본 발명에서 사용되는 BMP 억제제는 BMP(Bone Morphogenetic Protein) 신호 경로를 억제하는 것인 한 특별히 한정되지 않고, BMP 억제제로는 Chordin, Noggin, Follistatin 등의 단백질성 억제제 Dorsomorphin(6-[4-(2-piperidin-1-yl-ethoxy) phenyl]-3-pyridin-4-yl-pyrazolo [1,5-a] pyrimidine) 및 그 유도체 (PB Yu et al. (2007 ), Circulation 116 : II_60; PB Yu et al. (2008), Nat. Chem. Biol., 4 : 33-41; J. Hao et al. (2008), PLoS ONE 3 (8) : e2904), DMH1(4-[6-(4-Isopropoxyphenyl) pyrazolo [1,5-a] pyrimidin-3-yl] quinoline, 4-[6-[4-(1-Methylethoxy) phenyl] pyrazolo [1,5-a] pyrimidin-3-yl]-quinoline) 및 LDN193189 (4-(6-(4-(piperazin-1-yl) phenyl) pyrazolo[1,5-a] pyrimidin-3-yl) quinoline)이 예시된다. Dorsomorphin 및 LDN193189는 시판되고 있으며, Sigma-Aldrich, Stemgent, Merck, Axon MedChem, Peprotech 사 등으로부터 입수 가능하다. 바람직한 BMP 억제제로는 DMH1, Noggin, LDN193189 및 Dorsomorphin을 들 수 있고, 보다 바람직한 BMP 억제제는 DMH1이다.
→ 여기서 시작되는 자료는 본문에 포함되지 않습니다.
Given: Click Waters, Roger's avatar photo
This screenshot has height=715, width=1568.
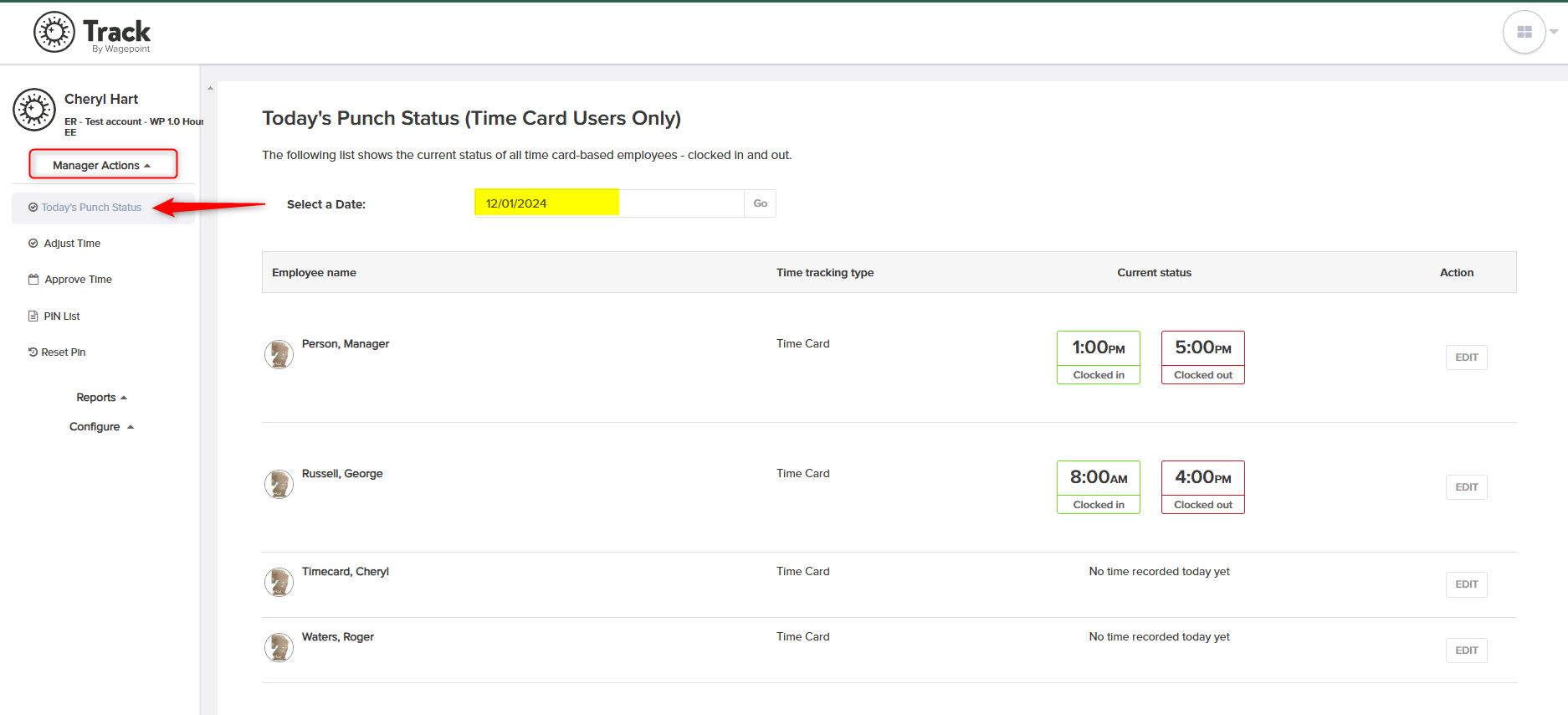Looking at the screenshot, I should pos(279,647).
본 발명에서 BMP 억제제를 사용하는 경우의 농도는 사용하는 BMP 억제제에 따라 당업자에게 적절히 선택 가능하지만, 예를 들어, BMP 억제제로 Chordin, Noggin, Follistatin 등의 단백질성 억제제를 이용하는 경우의 농도는 0.1 ng/ml에서 1000 ng/ml, 바람직하게는 1 ng/ml에서 500 ng/ml, 더욱 바람직하게는 10 ng/ml에서 100 ng/ml이다. 또한 Dorsomorphin, DMH1 및 LDN193189를 이용하는 경우의 농도는 0.01 μM부터 100 μM, 바람직하게는 0.1 μM에서 10 μM, 더욱 바람직하게는 0.5 μM에서 1 μM이다.
본 발명의 중간 중배엽 세포의 배양 단계 시간은 장기간 배양하여 신장 전구세포의 생산 효율에 특히 영향이 없기 때문에 제한은 없지만, 예를 들어, 2일 이상 4일 이상, 6일 이상, 8일 이상, 10일 이상, 11일 이상, 12일 이상, 13일 이상, 14일 이상, 15일 이상, 16일 이상, 17일 이상, 18일 이상, 19일 이상, 20일 이상을 들 수 있다.
본 발명의 중간 중배엽 세포 배양 단계에서 배양 온도는 다음에 한정되지 않지만, 약 30 ~ 40℃, 바람직하게는 약 37℃이며, CO2 함유 공기 분위기 하에서 배양하여 CO2 농도는 바람직하게는 약 2 ~ 5%이다.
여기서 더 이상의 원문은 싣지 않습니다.